Над землей парили подвесные клумбы – и не заметишь сразу, что островки цветущих орхидей и гибискуса держат в воздухе тонкие нити. С великой любовью ухаживали садовники за растениями: ни одного листочка сухого, ни веточки сломанной, ни бутона увядшего. Рядом с цветами покачивались на ветру полые серебристые палочки и кусочки хрусталя, и над землею плыл нежный перезвон.
По дорожкам бродили большие откормленные павлины и цесарки. Птицы ничуть не боялись, наоборот – бесстрашно подбегали совсем близко, словно подачки ждали. В клетках, подвешенных то тут, то там на ветвях деревьев, распевали кенари.
А людей – никого. Ни одной живой души.
Аллея тем временем вывела к широкой мраморной лестнице с высокими резными перилами.
– Семь десятков ступеней и еще пять! – провозгласил Милослав, когда они поднялись наверх. Любил кормчий все отмеривать да обсчитывать, не терпел прикидок на глаз да на авось. Но Садко ступени не волновали.
– Вот тебе и теремок, – протянул он, снимая шапку и проводя рукой по густым волосам.
То, что Нума назвал «теремом», на деле оказалось настоящим дворцом. Был он низким, приземистым, крутобоким, словно несколько круглых хлебов разом достали из печи. Блестели на солнце белые стены, украшенные искусной резьбой; сияли золотистые купола, но не такие, как на Руси, а чуть скругленные, будто яйца на подставках. Вместо привычных флюгеров над ними на длинных лентах плясали яркие воздушные змеи, полоща хвосты по ветру.
Далеко за дворцом устремлялась ввысь подернутая прозрачной дымкой загадочная гора, по-прежнему сверкающая на солнце, что твой маяк.
– Как поступим, ежели и там никого не встретим? – тихонько, но отчетливо, чтобы Садко расслышал, проговорил Полуд. – Станем хозяев искать? Или повернем от беды подальше?
Нет, решительно его не поймешь. То во время плавания страдает по ратным подвигам, то на ровном месте осторожность выказывает.
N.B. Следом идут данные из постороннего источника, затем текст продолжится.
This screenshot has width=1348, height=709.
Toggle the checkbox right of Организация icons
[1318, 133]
Впрочем, одно другому не мешает. Полуд только шутит странно, а вот в военном деле опыта у него больше всех.
– Там видно будет. Главное, держи ухо востро, – Садко решительно нахлобучил шапку и направился к дворцовому крыльцу.
Внутренний голос капитана пока молчал, не кричал об опасности, не призывал спасаться от неведомой угрозы. Не было в саду волшбы черной, не пахло силой нечистой. И сколько мест, для засады годных, по дороге сюда они прошли – ни одним не воспользовались тайные враги. Так, может, и не враги они вовсе?
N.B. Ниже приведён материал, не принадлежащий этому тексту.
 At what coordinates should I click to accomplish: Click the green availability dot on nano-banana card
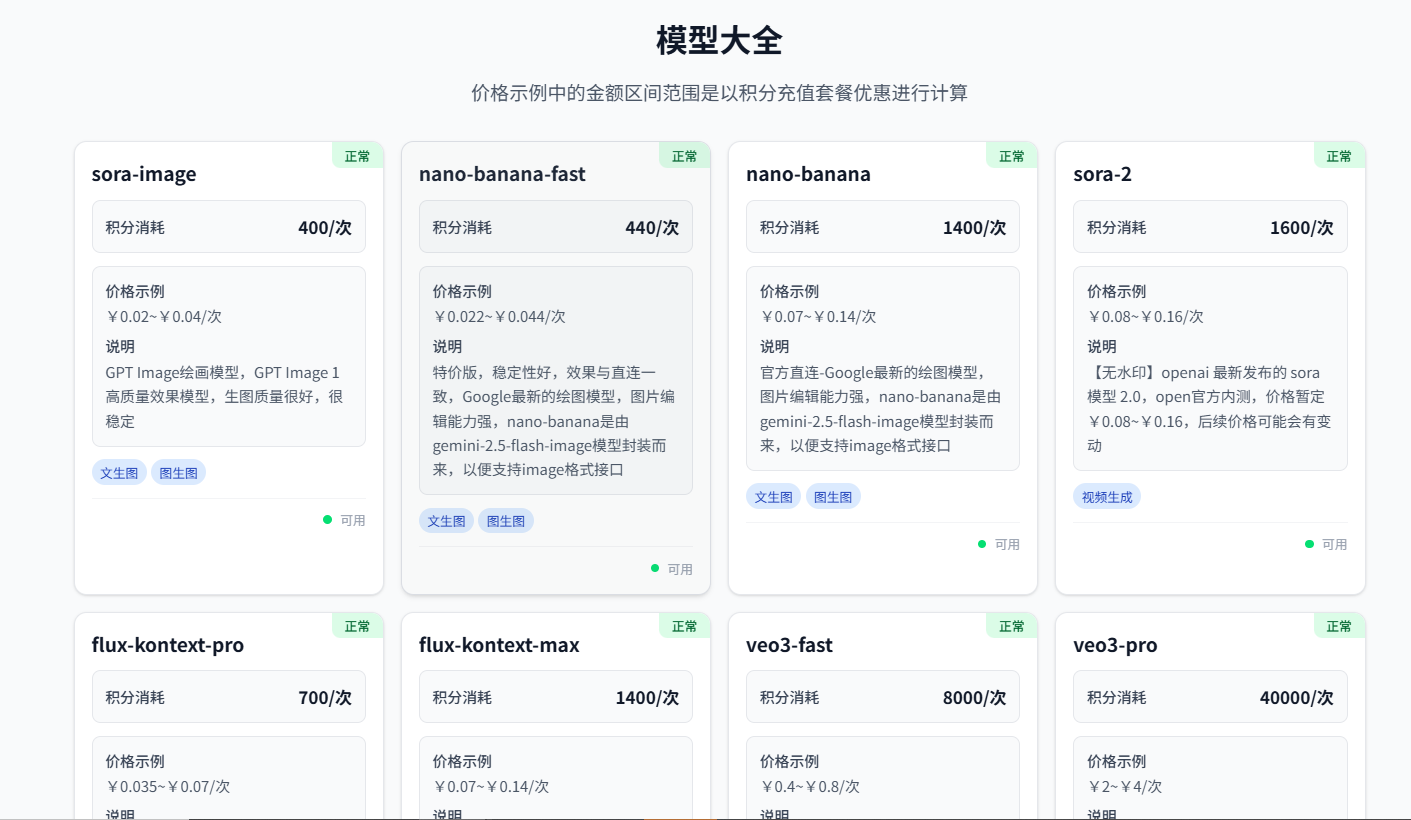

Почему-то уверен был Садко, что и двери во дворец будут открыты, – так и оказалось. Зашли мореходы в светлый зал с большими окнами от пола до потолка и замерли на пороге, раскрыв рты от восхищения. Зал был украшен богато – и картинами на стенах, и занавесями тяжелыми, шитыми золотой парчой и бисером. Под ногами блестел каменный пол, сложенный из цветных плит, будто гигантская мозаика, а посреди зала журчал еще один высокий, ярусный фонтан. В большой нижней купели плавали лепестки роз и плескались разноцветные карпы.
– Богатства-то какие, – не выдержал Новик.
– Да уж, сколько по морям ходил, такого не видал, – согласился Полуд.
– Ой вы гости дорогие! – вдруг раздался голос, эхом покатившийся под высокими сводами. Садко завертел головой из стороны в сторону, но понять, кто и откуда говорит, не смог. – Вы скажите, кто такие? С каким ветром подружились? Накормить ли вас, приветить? И какие вести в свете?..
Речь была русской, а голос – напевным и бархатистым, радушным, обстоятельным. Слова звучали твердо и уверенно, становилось от них тепло и хорошо, в родной дом явился или к другу, с которым много лет не видались. Будто жаркий огонь в душе разгорался, словно ты долго ходил по морям, скитался и нигде пристанища не знал и наконец причалил к желанному берегу. А тут и обладатель чудного голоса появился, вышел из-за фонтана и улыбнулся, сложив ладони на большом круглом животе.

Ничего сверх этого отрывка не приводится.